= Extrait de document =
4) Voici une question que je devrais poser à
ta femme. Je suppose, au vu de tes 3 romans (La Descente des Anges, Les
Enfants de Gayant, Un été 48, et
même Kamel Léon, d’ailleurs) que tu
es un homme romantique ? Est-ce que je me trompe ?
Ah ah !
Le grand mystère de l’homme romantique…
Alors, très
honnêtement, je ne pense pas être si romantique que cela. C’est vrai que j’aime
le romantisme et les belles histoires d’amour pour ce qu’ils peuvent apporter
de romanesque, mais dans la vie de tous les jours, je ne pense pas être ce
qu’on pourrait appeler un homme romantique. Et je suis persuadé que si tu
posais la question à ma femme, elle t’apporterait la même réponse. Voire même ça
l’amuserait que je puisse être perçu comme tel.
Non, ce qui
est certain, c’est que beaucoup de lecteurs relèvent dans mon écriture des signes
d’hyper-sensibilité. Ça, c’est indéniable. De toute façon, être un artiste,
c’est quoi ? Ni plus ni moins trouver un moyen d’expression pour mettre en
relief cette sensibilité que l’on a tous au plus profond de nous. Une mise à
nu, en quelque sorte. Dans la vie, tous les hommes ont plus ou moins en eux une
part de féminité. Certains la refoulent. D’autres l’assument complètement. Moi,
j’en ai certes une grande part. Je l’assume (et le revendique, même !). Mais
ça m’est très utile. Parce que dans mes récits, ce sont bien souvent de femmes dont
il s’agit. C’est vrai que, dans l’ensemble, les histoires dites « de
gonzesses » m’intéressent plus que celles « de mecs ». Si tu
veux voir mes yeux choper la teinte de ceux d’un merlan frit tellement je
m’ennuie et préfère me déconnecter de la réalité, tu viens me parler « bagnoles »,
par exemple (comme aiment le faire la plupart des individus de la corporation
masculine de cette terre). Le pire, c’est que quand un type te tient le
crachoir là-dessus, il t’en parle comme si tu étais supposé savoir de quoi il
s’agissait (« Tu vois la X37 de chez Tartention ? » ;
« Ben, non ! » ; « Mais si, celle avec les jantes alu,
le moteur V6 Turbo et l’autocollant Bébé
à bord monté en série sur la lunette arrière ! » ;
« Ben, non, toujours pas. Mais, pas grave, c’est une voiture,
quoi ! Une espèce de boîte métallique avec un moteur, quatre roues et
un volant !») Et là, bien souvent, mon désintérêt total pour le sujet est
pris pour du cynisme de ma part. Alors que non, pas du tout. Bon, je te
rassure, il y a aussi des tas d’histoires de filles sur lesquelles je décroche
au bout de trente secondes. Viens me raconter dans le détail ta dernière séance
de shopping, et toi aussi, tu vas vite la découvrir ma face de merlan frit.

= Données enregistrées =
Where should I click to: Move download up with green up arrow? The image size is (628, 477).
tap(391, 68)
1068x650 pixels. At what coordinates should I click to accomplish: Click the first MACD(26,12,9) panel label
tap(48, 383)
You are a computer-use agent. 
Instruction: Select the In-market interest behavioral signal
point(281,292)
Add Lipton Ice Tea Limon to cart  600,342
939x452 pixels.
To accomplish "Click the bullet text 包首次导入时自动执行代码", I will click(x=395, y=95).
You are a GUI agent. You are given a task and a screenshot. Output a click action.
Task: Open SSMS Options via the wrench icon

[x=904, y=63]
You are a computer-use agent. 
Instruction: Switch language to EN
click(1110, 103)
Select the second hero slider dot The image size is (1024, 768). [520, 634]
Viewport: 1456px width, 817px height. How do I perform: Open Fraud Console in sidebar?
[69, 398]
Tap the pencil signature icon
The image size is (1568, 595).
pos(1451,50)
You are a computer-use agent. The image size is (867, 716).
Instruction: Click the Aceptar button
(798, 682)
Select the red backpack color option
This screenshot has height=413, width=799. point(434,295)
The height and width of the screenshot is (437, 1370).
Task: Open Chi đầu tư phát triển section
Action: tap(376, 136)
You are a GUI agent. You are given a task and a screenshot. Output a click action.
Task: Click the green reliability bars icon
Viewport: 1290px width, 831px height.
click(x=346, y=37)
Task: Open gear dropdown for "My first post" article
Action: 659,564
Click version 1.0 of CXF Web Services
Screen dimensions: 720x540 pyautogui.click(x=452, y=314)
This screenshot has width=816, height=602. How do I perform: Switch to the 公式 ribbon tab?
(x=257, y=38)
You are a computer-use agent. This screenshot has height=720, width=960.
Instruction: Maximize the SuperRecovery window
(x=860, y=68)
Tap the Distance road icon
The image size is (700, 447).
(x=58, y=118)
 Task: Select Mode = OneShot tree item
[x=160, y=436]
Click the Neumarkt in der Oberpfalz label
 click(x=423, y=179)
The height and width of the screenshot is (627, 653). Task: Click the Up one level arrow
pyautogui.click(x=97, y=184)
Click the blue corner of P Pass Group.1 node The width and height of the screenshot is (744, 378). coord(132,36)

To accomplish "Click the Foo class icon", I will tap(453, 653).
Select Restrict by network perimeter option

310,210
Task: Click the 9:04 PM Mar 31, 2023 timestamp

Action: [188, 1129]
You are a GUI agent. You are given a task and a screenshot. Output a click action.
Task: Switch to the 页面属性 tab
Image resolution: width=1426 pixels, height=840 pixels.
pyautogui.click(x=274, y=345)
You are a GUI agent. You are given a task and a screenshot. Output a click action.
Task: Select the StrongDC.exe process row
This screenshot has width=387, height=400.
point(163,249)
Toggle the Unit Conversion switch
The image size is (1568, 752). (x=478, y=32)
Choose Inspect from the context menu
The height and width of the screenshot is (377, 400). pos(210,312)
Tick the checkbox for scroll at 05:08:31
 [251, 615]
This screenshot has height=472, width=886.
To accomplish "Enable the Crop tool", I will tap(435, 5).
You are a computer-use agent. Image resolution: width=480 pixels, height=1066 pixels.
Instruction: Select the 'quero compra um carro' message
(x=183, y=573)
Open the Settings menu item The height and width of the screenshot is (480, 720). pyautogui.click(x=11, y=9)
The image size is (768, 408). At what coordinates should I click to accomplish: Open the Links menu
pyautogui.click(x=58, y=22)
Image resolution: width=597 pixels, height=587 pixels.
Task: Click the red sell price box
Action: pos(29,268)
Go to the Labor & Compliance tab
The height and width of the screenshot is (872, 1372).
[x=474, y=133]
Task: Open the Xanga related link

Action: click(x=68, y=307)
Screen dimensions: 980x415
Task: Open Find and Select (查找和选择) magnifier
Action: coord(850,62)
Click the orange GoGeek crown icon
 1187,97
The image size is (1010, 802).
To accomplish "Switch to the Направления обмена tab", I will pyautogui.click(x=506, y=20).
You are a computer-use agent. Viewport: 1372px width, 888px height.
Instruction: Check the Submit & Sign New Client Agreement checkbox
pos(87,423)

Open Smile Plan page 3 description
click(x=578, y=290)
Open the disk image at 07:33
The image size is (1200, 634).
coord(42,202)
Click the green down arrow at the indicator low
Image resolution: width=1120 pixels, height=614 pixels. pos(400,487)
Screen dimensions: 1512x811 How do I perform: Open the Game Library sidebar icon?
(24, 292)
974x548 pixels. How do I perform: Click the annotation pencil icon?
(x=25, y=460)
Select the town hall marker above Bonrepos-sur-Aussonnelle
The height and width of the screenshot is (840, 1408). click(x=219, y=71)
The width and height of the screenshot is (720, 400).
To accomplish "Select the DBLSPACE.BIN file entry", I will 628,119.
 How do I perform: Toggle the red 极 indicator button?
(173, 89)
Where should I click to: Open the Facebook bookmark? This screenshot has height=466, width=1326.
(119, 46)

= Tâches à réaliser =
(1) Répondez à ces questions sur l'extrait d'entretien :
(a) À qui la personne qui pose les questions dit-elle qu'elle devrait poser la question ?
(b) Quel sujet de conversation est donné en exemple pour montrer ce qui ennuie la personne interrogée ?
(c) Au bout de combien de temps la personne interrogée décroche-t-elle sur certaines histoires de filles ?
(2) Recopiez le passage de l'extrait d'entretien qui va de « Le grand mystère » à « perçu comme tel. ».
Ce listing provient d'une autre source que l'extrait d'entretien.

= Problèmes résolus =
(1)
(a) À la femme de la personne interrogée.
(b) Les « bagnoles ».
(c) Au bout de trente secondes.

(2)
Le grand mystère de l’homme romantique…
Alors, très
honnêtement, je ne pense pas être si romantique que cela. C’est vrai que j’aime
le romantisme et les belles histoires d’amour pour ce qu’ils peuvent apporter
de romanesque, mais dans la vie de tous les jours, je ne pense pas être ce
qu’on pourrait appeler un homme romantique. Et je suis persuadé que si tu
posais la question à ma femme, elle t’apporterait la même réponse. Voire même ça
l’amuserait que je puisse être perçu comme tel.